Short problem => Could you repeat, word for word, the items from the line that contains "Where should I click to: Click the Качество" through the line that contains "I will coord(141,384).", including both of those lines?

───

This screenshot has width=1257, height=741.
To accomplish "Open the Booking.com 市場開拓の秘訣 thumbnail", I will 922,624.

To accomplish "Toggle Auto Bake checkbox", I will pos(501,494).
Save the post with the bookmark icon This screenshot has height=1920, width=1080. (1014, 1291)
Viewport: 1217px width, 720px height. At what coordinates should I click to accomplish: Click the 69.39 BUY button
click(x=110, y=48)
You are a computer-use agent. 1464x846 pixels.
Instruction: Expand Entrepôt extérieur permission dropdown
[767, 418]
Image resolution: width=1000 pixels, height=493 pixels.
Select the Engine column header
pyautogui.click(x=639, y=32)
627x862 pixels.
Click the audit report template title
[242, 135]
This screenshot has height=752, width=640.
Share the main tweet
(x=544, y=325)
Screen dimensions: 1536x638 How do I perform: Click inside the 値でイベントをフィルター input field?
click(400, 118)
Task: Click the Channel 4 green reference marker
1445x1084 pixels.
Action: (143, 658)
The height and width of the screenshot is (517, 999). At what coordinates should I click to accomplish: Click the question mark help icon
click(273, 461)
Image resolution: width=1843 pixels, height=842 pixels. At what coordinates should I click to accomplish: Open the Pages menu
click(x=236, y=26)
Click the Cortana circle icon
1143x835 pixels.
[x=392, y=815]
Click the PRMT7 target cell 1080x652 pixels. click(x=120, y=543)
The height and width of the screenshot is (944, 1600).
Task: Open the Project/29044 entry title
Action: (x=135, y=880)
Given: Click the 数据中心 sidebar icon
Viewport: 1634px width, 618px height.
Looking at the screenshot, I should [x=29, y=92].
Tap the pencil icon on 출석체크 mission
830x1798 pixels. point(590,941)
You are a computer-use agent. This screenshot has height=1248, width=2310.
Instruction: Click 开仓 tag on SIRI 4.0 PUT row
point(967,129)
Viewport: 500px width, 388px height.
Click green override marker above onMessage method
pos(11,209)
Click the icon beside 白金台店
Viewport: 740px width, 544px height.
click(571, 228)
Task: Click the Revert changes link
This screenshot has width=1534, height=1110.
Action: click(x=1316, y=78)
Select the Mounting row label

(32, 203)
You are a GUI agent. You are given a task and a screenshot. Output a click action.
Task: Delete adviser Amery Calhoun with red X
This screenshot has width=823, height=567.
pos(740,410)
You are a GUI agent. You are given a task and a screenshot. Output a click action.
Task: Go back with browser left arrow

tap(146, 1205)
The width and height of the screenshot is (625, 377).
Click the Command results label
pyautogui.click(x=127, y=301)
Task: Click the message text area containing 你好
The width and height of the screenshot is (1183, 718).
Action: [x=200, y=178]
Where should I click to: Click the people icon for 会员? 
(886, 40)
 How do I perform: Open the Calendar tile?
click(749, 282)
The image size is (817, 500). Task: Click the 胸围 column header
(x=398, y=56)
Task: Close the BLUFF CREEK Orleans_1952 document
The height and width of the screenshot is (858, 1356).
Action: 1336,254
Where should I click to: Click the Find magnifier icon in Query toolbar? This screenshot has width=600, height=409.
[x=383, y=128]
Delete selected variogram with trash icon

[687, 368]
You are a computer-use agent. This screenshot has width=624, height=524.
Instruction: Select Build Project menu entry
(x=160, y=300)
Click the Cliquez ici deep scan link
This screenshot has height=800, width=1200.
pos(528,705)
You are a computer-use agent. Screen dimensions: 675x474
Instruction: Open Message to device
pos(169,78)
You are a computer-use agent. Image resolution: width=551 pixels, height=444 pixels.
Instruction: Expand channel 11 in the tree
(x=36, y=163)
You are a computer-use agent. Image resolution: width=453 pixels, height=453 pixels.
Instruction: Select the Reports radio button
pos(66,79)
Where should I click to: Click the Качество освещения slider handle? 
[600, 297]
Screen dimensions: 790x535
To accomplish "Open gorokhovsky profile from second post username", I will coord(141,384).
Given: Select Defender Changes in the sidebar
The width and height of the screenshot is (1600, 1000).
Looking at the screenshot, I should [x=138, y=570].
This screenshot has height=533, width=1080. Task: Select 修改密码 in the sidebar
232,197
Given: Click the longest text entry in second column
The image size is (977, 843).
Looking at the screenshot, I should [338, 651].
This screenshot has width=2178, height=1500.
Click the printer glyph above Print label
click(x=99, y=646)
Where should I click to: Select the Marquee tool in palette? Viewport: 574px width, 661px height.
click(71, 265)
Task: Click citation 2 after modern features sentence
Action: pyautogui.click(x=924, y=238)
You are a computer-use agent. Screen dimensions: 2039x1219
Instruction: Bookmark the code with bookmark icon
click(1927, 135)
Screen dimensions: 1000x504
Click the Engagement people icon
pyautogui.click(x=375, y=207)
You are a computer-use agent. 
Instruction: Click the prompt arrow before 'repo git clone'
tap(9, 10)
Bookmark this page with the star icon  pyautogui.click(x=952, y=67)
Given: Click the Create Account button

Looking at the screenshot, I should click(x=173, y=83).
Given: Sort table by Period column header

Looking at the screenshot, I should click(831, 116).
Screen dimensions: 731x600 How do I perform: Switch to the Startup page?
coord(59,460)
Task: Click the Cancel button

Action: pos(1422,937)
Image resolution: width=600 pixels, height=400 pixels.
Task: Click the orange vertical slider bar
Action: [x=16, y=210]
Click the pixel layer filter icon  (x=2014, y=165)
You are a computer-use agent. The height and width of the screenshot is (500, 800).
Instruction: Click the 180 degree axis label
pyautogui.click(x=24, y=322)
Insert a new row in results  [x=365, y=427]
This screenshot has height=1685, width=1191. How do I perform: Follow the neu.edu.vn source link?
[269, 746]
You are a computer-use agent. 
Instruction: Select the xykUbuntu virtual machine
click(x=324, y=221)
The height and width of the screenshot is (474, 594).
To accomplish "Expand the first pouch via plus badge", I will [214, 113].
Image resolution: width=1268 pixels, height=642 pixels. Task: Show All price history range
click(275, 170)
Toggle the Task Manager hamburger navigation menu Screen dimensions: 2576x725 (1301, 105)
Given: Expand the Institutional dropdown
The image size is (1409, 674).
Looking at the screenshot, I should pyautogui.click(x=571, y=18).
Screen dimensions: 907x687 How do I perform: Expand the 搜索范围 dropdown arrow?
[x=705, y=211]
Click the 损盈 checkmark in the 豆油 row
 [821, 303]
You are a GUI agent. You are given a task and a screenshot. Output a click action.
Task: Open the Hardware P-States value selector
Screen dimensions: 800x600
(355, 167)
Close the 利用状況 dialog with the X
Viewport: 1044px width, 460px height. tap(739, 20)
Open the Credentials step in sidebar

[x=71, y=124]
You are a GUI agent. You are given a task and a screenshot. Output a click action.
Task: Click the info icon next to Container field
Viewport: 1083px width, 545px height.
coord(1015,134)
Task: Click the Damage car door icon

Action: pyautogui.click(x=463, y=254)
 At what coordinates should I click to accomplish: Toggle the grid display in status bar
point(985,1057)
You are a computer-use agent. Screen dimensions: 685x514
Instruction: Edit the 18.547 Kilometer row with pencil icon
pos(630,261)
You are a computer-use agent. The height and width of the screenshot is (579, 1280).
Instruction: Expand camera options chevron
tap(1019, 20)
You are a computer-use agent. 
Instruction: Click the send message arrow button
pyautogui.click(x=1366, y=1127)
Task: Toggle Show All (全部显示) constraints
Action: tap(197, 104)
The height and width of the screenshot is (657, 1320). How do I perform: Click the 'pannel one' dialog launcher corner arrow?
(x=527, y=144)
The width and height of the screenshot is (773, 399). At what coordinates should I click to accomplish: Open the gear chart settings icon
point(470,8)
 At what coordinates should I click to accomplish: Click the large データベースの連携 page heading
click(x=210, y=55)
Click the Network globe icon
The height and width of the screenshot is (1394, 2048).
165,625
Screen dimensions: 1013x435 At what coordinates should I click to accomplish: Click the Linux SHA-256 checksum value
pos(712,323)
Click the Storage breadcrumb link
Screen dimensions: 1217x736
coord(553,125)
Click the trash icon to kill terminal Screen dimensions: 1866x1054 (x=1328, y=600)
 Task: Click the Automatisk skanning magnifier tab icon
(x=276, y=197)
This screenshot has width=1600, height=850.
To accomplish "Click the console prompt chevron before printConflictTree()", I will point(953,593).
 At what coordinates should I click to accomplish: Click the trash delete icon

───

Written response =>
Where should I click to: Click the Качество освещения slider handle? 
[600, 297]
Screen dimensions: 790x535
To accomplish "Open gorokhovsky profile from second post username", I will coord(141,384).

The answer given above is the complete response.